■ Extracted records
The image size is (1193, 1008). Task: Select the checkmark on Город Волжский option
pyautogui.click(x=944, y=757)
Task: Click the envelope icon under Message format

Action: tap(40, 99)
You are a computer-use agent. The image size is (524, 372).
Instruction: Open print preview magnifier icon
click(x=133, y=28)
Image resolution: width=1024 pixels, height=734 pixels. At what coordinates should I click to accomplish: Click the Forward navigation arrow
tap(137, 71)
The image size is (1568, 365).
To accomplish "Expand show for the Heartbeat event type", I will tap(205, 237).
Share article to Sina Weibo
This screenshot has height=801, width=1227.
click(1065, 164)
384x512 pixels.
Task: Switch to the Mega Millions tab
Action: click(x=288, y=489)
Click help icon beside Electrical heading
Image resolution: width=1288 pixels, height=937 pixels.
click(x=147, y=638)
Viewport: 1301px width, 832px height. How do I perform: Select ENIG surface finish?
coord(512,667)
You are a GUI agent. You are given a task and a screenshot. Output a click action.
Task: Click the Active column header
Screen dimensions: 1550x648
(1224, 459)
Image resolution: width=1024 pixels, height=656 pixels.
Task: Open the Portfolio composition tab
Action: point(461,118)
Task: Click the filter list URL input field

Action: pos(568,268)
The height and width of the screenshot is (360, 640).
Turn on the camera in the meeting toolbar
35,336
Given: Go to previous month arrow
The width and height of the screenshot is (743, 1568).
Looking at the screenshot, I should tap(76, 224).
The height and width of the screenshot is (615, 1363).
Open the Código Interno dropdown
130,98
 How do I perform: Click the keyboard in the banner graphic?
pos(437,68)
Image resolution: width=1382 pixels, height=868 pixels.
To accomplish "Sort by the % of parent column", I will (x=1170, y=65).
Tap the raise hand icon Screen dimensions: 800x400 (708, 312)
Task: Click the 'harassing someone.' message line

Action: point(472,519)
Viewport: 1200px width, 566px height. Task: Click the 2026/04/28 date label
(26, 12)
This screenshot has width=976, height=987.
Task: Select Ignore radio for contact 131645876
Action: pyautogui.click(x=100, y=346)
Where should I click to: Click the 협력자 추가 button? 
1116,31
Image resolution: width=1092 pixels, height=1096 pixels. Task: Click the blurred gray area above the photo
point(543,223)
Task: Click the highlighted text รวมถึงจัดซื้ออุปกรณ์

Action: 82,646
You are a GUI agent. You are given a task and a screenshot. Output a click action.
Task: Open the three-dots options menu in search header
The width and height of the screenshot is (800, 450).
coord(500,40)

■ REQUIREMENT
For each entry above, write out an exact copy.

■ WRITTEN REPLY
The image size is (1193, 1008). Task: Select the checkmark on Город Волжский option
pyautogui.click(x=944, y=757)
Task: Click the envelope icon under Message format

Action: tap(40, 99)
You are a computer-use agent. The image size is (524, 372).
Instruction: Open print preview magnifier icon
click(x=133, y=28)
Image resolution: width=1024 pixels, height=734 pixels. At what coordinates should I click to accomplish: Click the Forward navigation arrow
tap(137, 71)
The image size is (1568, 365).
To accomplish "Expand show for the Heartbeat event type", I will tap(205, 237).
Share article to Sina Weibo
This screenshot has height=801, width=1227.
click(1065, 164)
384x512 pixels.
Task: Switch to the Mega Millions tab
Action: click(x=288, y=489)
Click help icon beside Electrical heading
Image resolution: width=1288 pixels, height=937 pixels.
click(x=147, y=638)
Viewport: 1301px width, 832px height. How do I perform: Select ENIG surface finish?
coord(512,667)
You are a GUI agent. You are given a task and a screenshot. Output a click action.
Task: Click the Active column header
Screen dimensions: 1550x648
(1224, 459)
Image resolution: width=1024 pixels, height=656 pixels.
Task: Open the Portfolio composition tab
Action: point(461,118)
Task: Click the filter list URL input field

Action: pos(568,268)
The height and width of the screenshot is (360, 640).
Turn on the camera in the meeting toolbar
35,336
Given: Go to previous month arrow
The width and height of the screenshot is (743, 1568).
Looking at the screenshot, I should tap(76, 224).
The height and width of the screenshot is (615, 1363).
Open the Código Interno dropdown
130,98
 How do I perform: Click the keyboard in the banner graphic?
pos(437,68)
Image resolution: width=1382 pixels, height=868 pixels.
To accomplish "Sort by the % of parent column", I will (x=1170, y=65).
Tap the raise hand icon Screen dimensions: 800x400 (708, 312)
Task: Click the 'harassing someone.' message line

Action: point(472,519)
Viewport: 1200px width, 566px height. Task: Click the 2026/04/28 date label
(26, 12)
This screenshot has width=976, height=987.
Task: Select Ignore radio for contact 131645876
Action: pyautogui.click(x=100, y=346)
Where should I click to: Click the 협력자 추가 button? 
1116,31
Image resolution: width=1092 pixels, height=1096 pixels. Task: Click the blurred gray area above the photo
point(543,223)
Task: Click the highlighted text รวมถึงจัดซื้ออุปกรณ์

Action: 82,646
You are a GUI agent. You are given a task and a screenshot. Output a click action.
Task: Open the three-dots options menu in search header
The width and height of the screenshot is (800, 450).
coord(500,40)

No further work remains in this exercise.